- EXTRAIT DE PAGE:
-=-=-

Depuis longtemps déjà, les transformations de la structure du « marché du travail » avec la division par deux des métiers ouvriers, la désindustrialisation et la délocalisation d’une partie de l’emploi, la très forte diminution qui en résulte des emplois peu ou moyennement qualifiés, l’absence de l’usine comme débouché pour les enfants des milieux populaires, le rôle stratégique accru de l’école et de la réussite scolaire comme instance de légitimation et comme clé d’entrée principale dans le monde social, le durcissement de la concurrence pour les jobs et des conditions d’accès aux droits sociaux… viennent se greffer sur les « lois implacables de la reproduction sociale », notent les sociologues Stéphane Beaud et Gérard Mauger6, pour condamner les « mal diplômés » à l’inemploi, voire à « l’inemployabilité » durables.
Quoi qu’on en dise, alors qu’ils présentent les taux de pauvreté, de précarité et de chômage les plus élevés, ils ont joué le jeu du confinement et ont fait société. Pourtant, ils ne trouvent pas les espaces nécessaires pour s’exprimer. À la différence des étudiants, ils s’entendent imposer un discours général en inadéquation totale avec leur quotidien… Leur besoin d’être écoutés est absent des préoccupations des gestionnaires de la crise. Tout comme leur besoin de participer, loin des rhétoriques de victimisation ou de culpabilisation qui leur sont appliquées, est rabattu sur les seules obligations infantilisantes du respect des règles sanitaires.

-=-=-

- EXTRAITS DE DONNÉES:
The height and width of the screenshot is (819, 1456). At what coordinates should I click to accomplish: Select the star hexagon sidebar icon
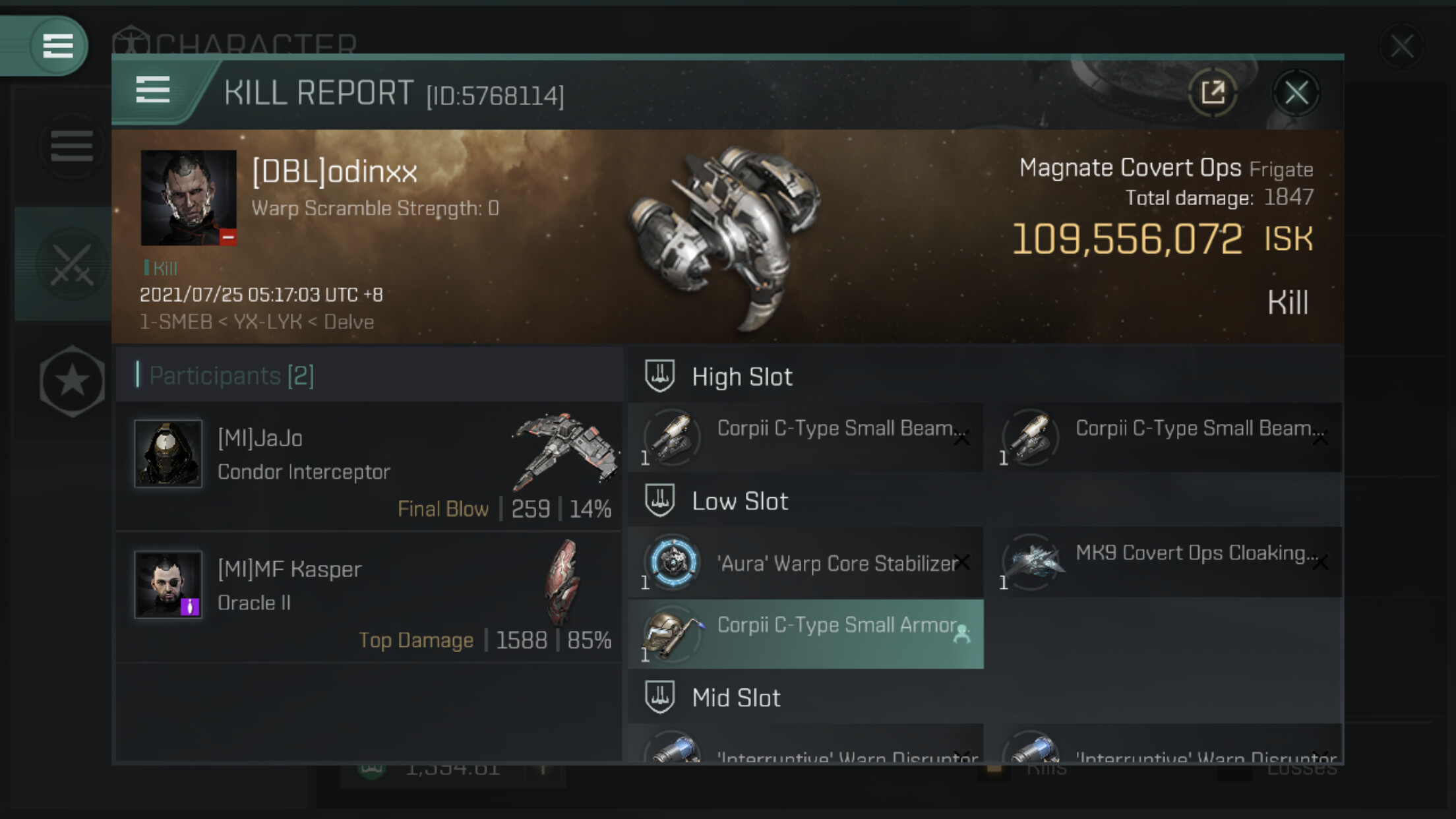point(72,381)
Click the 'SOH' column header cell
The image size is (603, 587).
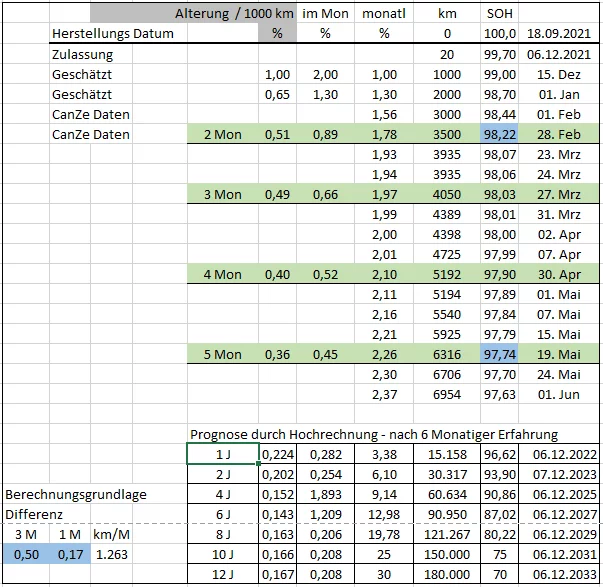[x=499, y=14]
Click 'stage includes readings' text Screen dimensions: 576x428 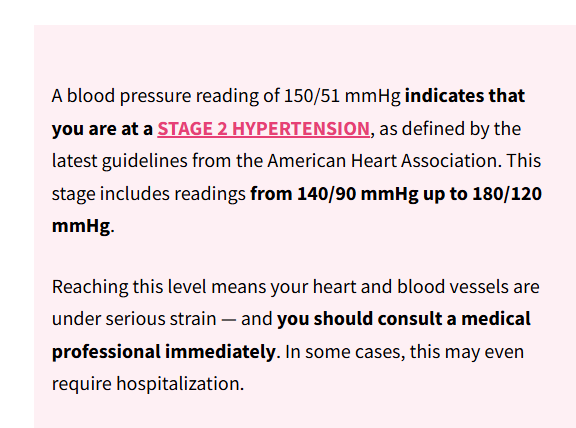(x=149, y=194)
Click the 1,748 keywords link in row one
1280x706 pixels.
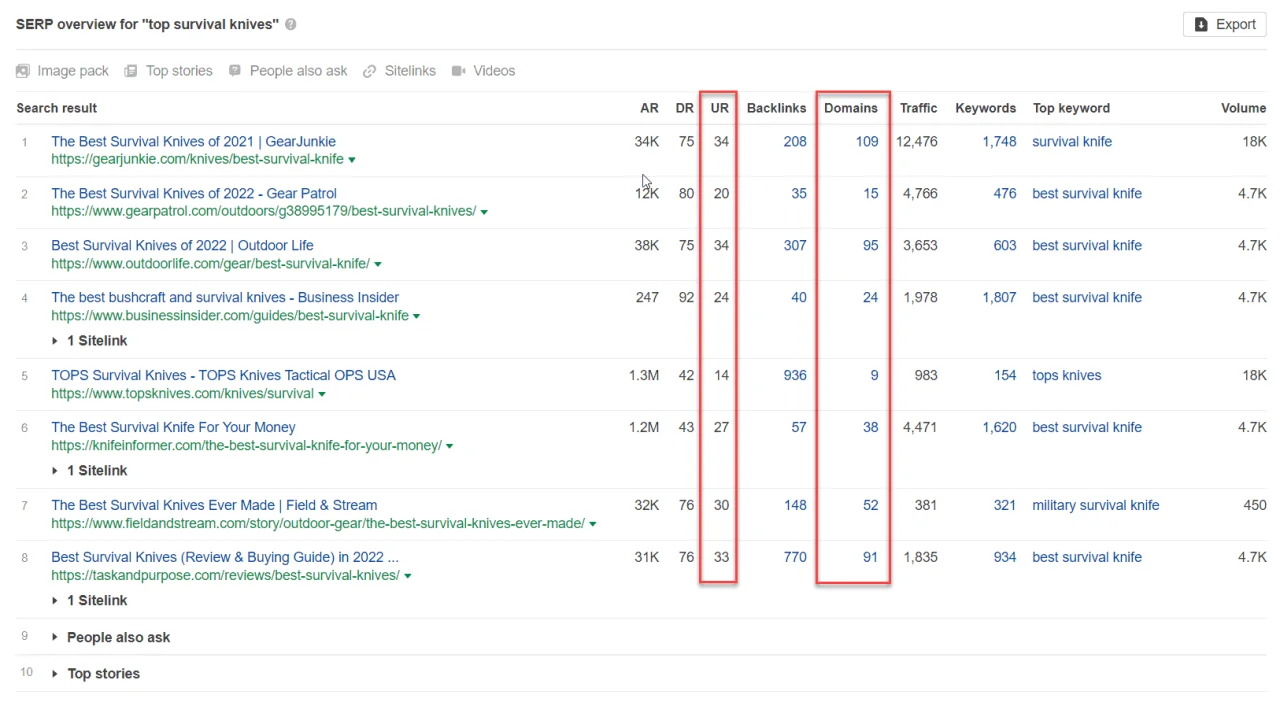coord(999,141)
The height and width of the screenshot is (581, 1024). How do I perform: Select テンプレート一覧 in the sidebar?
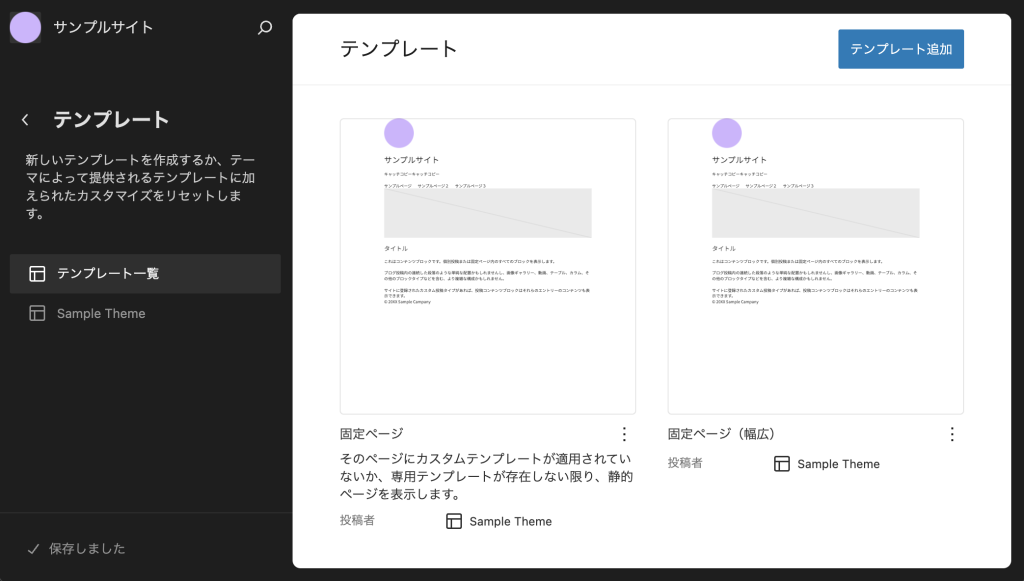point(108,274)
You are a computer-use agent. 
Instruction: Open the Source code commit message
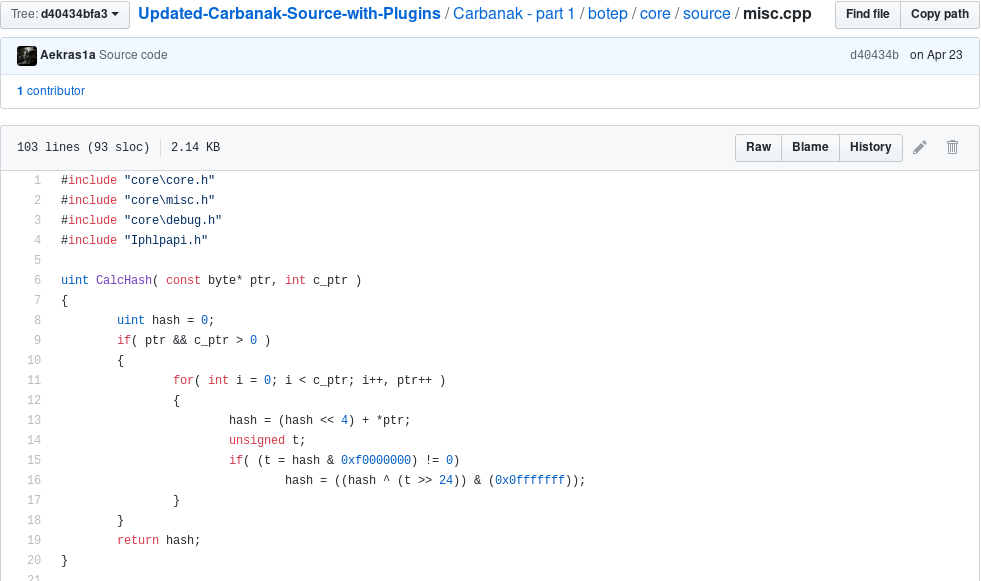(x=133, y=55)
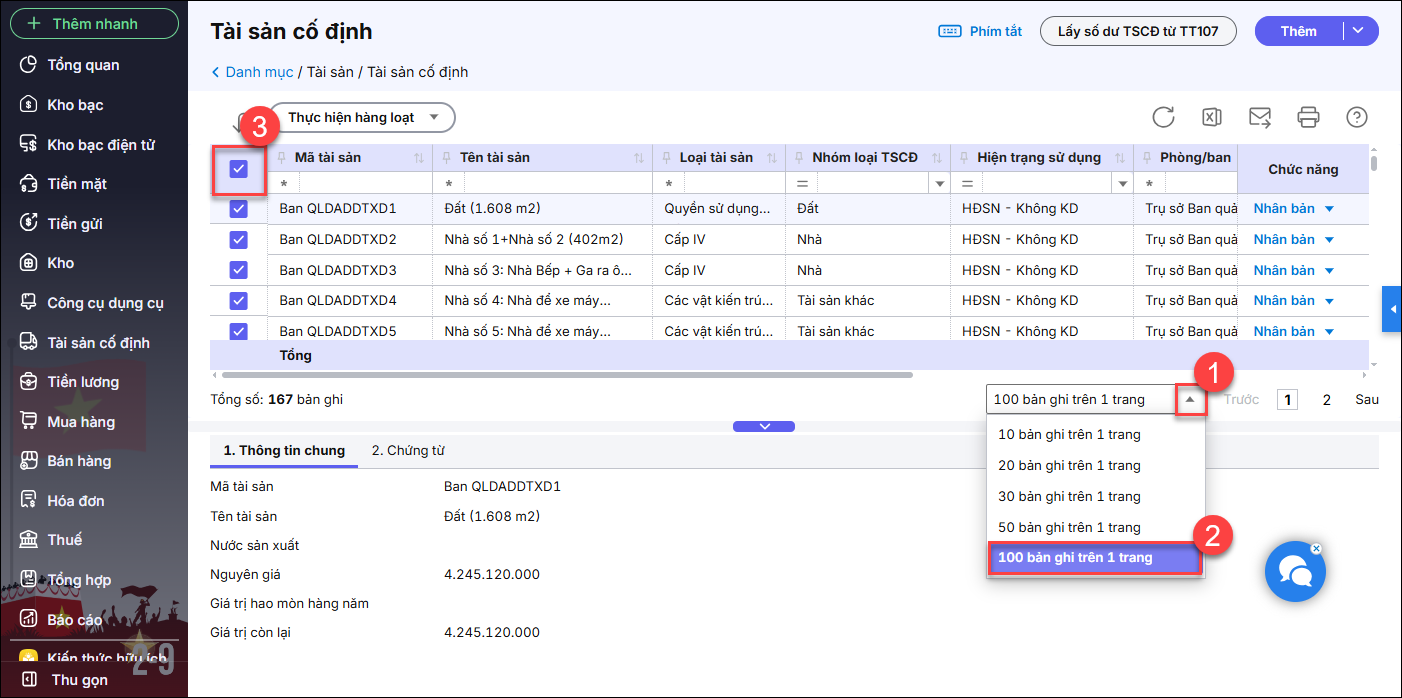This screenshot has height=698, width=1402.
Task: Collapse the records-per-page dropdown arrow
Action: click(1190, 399)

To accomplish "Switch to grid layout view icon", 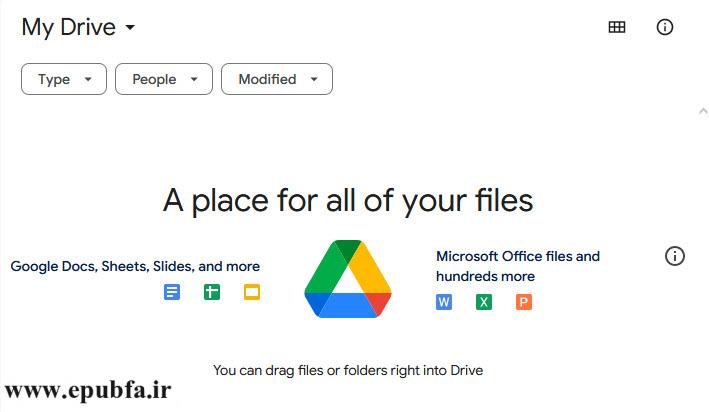I will [617, 27].
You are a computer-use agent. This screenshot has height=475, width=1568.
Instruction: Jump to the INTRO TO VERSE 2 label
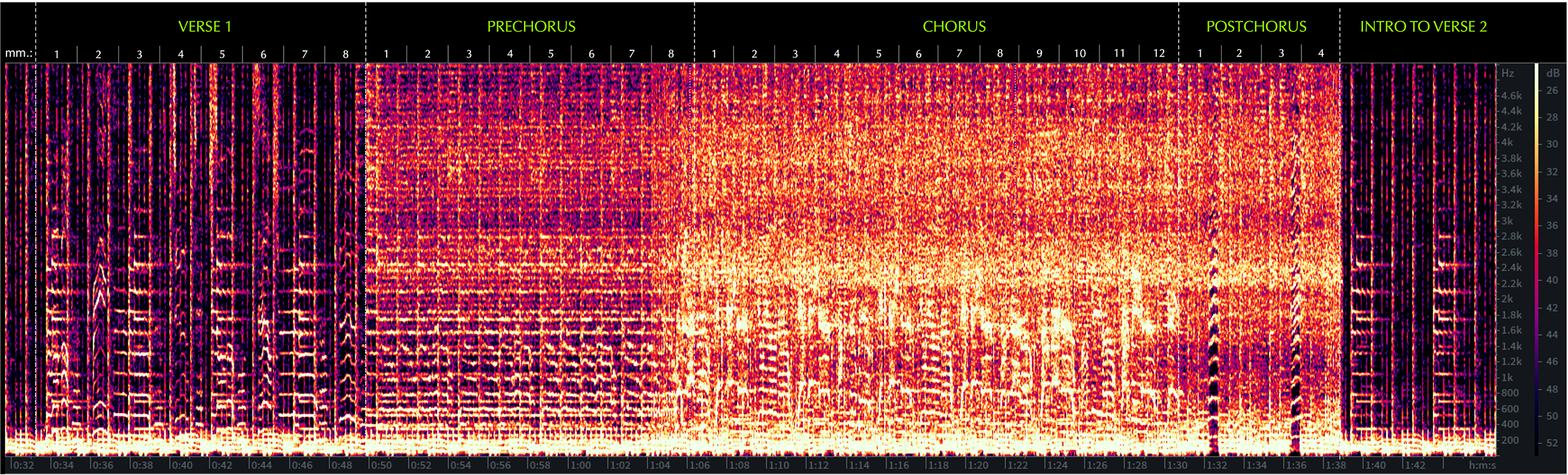coord(1423,27)
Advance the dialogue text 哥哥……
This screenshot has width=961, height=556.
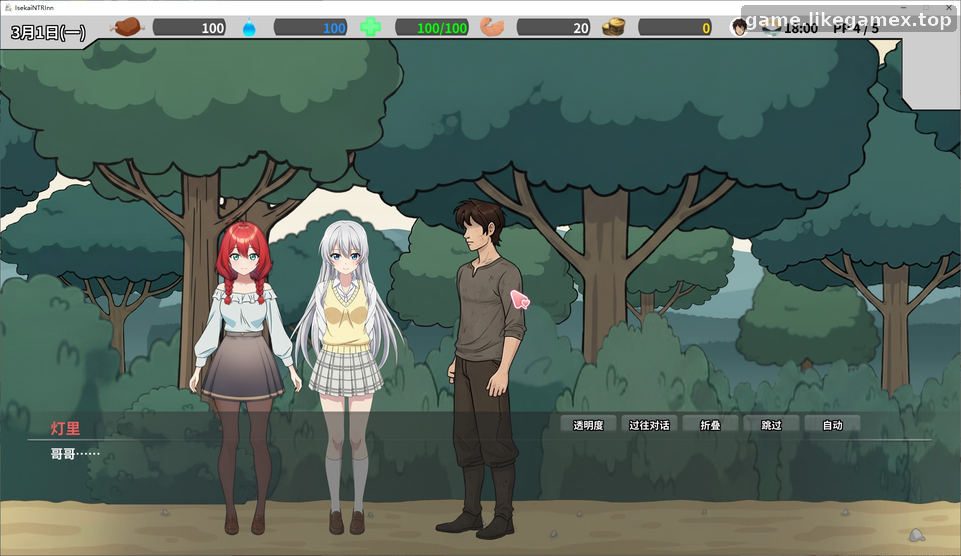tap(75, 454)
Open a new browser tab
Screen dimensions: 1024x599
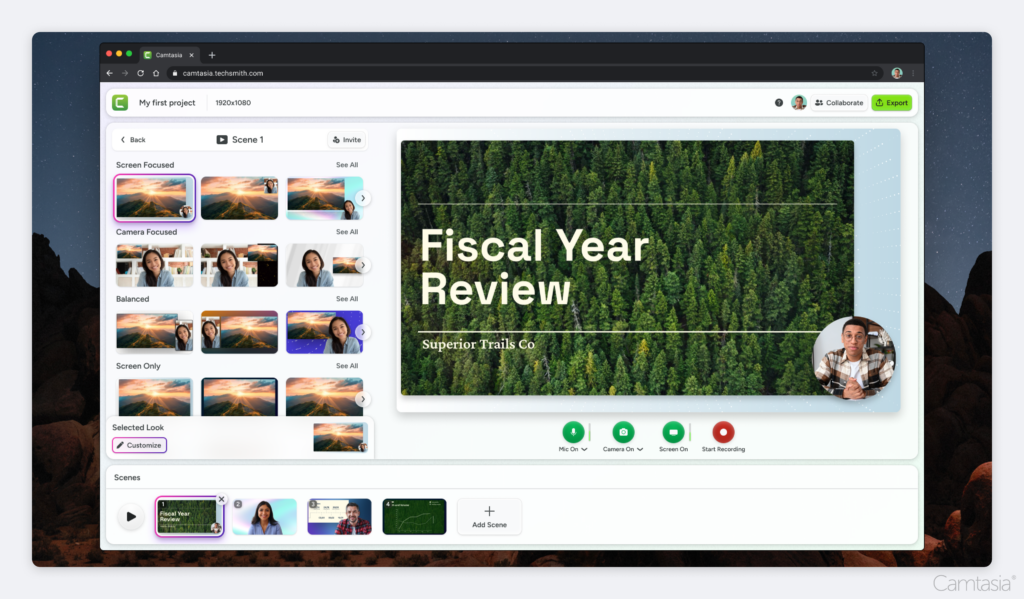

-=-=-

- CONSIGNE:
Prolongez le texte sur les « mal diplômés » face au marché du travail et à la crise sanitaire à partir de sa dernière phrase.

- RÉPONSE ATTENDUE:
La détresse psychologique est peu à peu devenue l’angle de vue principal sous lequel on considère la situation et l’expression des jeunes, sans qu’il y ait une prise de conscience plus large de la réalité sociale de nombre d’entre eux, qu’ils soient étudiants privés de revenus, titulaires d’une forme ou l’autre de sous-emploi, chômeurs temporaires ou complets, usagers de CPAS ou invisibles dans les zones de non-recours aux droits sociaux. L’appauvrissement durable qui touche nombre d’entre eux, comme il touche de très larges pans de la population depuis des dizaines d’années, semble être intégré comme une normalité7 ou une norme d’ajustement aux priorités de la machine économique. La véritable maladie de notre monde est là. C’est elle, sous les traits de ce que l’on appelle les comorbidités, qui tue. Bien plus que le virus. Mais elle avance masquée, derrière le discours sanitaire dominant qui continue à traiter cette « crise » comme un simple événement biologique dont il suffirait de bloquer la circulation.8
- « Inégaux face au choc social et économique », Imagine Demain le monde n°142, janvier-février 2021.
- Martine Vandemeulebroucke, « Il faut voir comme on nous parle », Ensemble n°102, juin 2020.
- Isabelle Philippon, « Distanciation sociale ou distance de classe ? », Ensemble n°103, octobre 2020.
- Entretien avec Anne-Marie Métailié paru dans Les jeunes et le premier emploi, Association des Âges, 1978, repris dans Questions de sociologie, Minuit, 1992 [1980] pp. 143 – 154.
- « Inégaux face au choc social et économique », Imagine Demain le monde n°142, janvier-février 2021.
- Co-directeurs de l’ouvrage collectif, Une génération sacrifiée ? Jeunes des classes populaires dans la France désindustrialisée, Rue d’Ulm, coll. « Sciences sociales », 2017.
- « Que ce soit en Belgique ou en Europe, le social n’est plus une évidence », entretien avec Pierre Jassogne, Alter Echos, mars 2021.
- Barbara Stiegler, « De la démocratie en pandémie. Santé, recherche, éducation », Tracts Gallimard, n°23, janvier 2021.